Quants make good scapegoats. Nobody likes smart people, nobody understands their elaborate models, and everybody wants to beat up the kids whose success is based on being smart and knowing difficult technical stuff.
You may be thinking finance is the only field blessed with such great flak-catcher posts as "Chief Economist" and "Head of Analytics," but if you're in marketing or strategy, quants are now available to you as the whipping boys for the ignorant to feed upon.
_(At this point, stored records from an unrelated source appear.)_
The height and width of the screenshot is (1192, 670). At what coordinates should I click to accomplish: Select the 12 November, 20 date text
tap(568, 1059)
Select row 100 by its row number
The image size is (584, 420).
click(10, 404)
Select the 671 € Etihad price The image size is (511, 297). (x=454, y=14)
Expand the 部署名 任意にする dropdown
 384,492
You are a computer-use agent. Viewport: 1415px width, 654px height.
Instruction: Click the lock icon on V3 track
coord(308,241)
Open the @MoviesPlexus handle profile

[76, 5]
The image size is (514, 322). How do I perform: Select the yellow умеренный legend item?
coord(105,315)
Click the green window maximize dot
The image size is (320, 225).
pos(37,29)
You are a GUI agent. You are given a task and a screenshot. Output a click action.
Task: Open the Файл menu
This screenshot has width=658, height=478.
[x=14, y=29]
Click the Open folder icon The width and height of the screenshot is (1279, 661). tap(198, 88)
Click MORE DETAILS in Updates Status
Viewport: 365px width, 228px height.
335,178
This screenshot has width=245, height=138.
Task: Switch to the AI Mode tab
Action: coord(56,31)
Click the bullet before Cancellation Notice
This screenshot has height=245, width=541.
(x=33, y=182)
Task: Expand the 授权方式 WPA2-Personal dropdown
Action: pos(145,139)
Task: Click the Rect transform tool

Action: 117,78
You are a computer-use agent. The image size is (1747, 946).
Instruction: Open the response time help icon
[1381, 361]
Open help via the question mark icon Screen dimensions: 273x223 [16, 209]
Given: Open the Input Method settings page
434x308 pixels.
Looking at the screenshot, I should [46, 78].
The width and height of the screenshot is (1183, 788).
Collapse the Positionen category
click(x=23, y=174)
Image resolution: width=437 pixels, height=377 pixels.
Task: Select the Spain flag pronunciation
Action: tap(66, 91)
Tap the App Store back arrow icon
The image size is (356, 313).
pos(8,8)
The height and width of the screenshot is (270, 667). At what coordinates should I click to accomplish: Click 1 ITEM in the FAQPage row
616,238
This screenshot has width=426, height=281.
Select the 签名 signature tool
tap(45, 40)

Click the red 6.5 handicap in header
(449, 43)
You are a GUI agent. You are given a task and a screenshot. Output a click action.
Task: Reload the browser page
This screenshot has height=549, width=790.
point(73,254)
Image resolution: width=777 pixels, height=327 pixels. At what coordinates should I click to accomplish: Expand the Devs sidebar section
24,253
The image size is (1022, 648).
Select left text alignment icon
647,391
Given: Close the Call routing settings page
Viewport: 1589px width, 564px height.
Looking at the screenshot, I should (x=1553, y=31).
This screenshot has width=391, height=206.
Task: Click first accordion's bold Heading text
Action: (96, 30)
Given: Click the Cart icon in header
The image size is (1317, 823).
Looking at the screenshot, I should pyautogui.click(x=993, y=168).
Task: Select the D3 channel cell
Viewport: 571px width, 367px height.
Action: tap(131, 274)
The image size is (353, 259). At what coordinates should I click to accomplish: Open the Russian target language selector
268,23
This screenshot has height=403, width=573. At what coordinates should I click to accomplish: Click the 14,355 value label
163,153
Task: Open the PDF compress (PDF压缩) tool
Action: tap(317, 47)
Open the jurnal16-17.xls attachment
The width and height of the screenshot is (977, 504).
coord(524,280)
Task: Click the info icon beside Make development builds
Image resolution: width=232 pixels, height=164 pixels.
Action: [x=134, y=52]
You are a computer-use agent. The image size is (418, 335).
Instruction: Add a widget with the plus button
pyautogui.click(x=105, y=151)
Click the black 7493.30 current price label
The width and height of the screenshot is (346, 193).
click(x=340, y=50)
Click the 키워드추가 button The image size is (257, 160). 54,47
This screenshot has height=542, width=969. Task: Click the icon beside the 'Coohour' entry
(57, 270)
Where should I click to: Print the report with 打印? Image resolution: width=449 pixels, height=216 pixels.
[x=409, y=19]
Forgot that marketing is about creating and delivering value to customers, first and foremost? (Oh, you were texting during that MBA class?) No problem, for only a zillion of your stockholders' dollars you can buy a CRM system that will support your multiple decisions to force churn the bottom 10% of customers -- until there's no one left. Then you don't need to bother with the pesky customers and can blame SAP/SAS/Accenture/Whomever. Never mind that these CRM purveyors tried hard to explain what you were doing wrong; they'll take the blame because they can't succeed by attacking their clients. At least they understand this.
No time for strategic thought? Why bother with complicated things like understanding the sources of differential advantage or identifying potential threats? You can get always a quadruple-PhD's macro-economic model to take the blame when you miss out subtle indicators, such as your competitor buying your only distribution channel. Odds are that your golfing buddies... I mean your board will side with you over the kid who can't tell a mashie from a niblick.
Don't like your quants' recommendations? Ignore them. Got in trouble? Point the finger at the nearest quant. Odds are that when quants start explaining nobody will listen, anyway. Nobody ever wants to listen to knowledgeable smart people. And the quants will be on the defensive, with only the truth on their side... and truth is so overrated in these post-modern times.
Get a quant! They're cheap insurance against your incompetence.
Because not everyone may notice this is sarcasm, my position on the above is summarized by the chyron with which I finish all my modeling classes:
Unlike the managers who blindly trust them, computer models cannot be fired.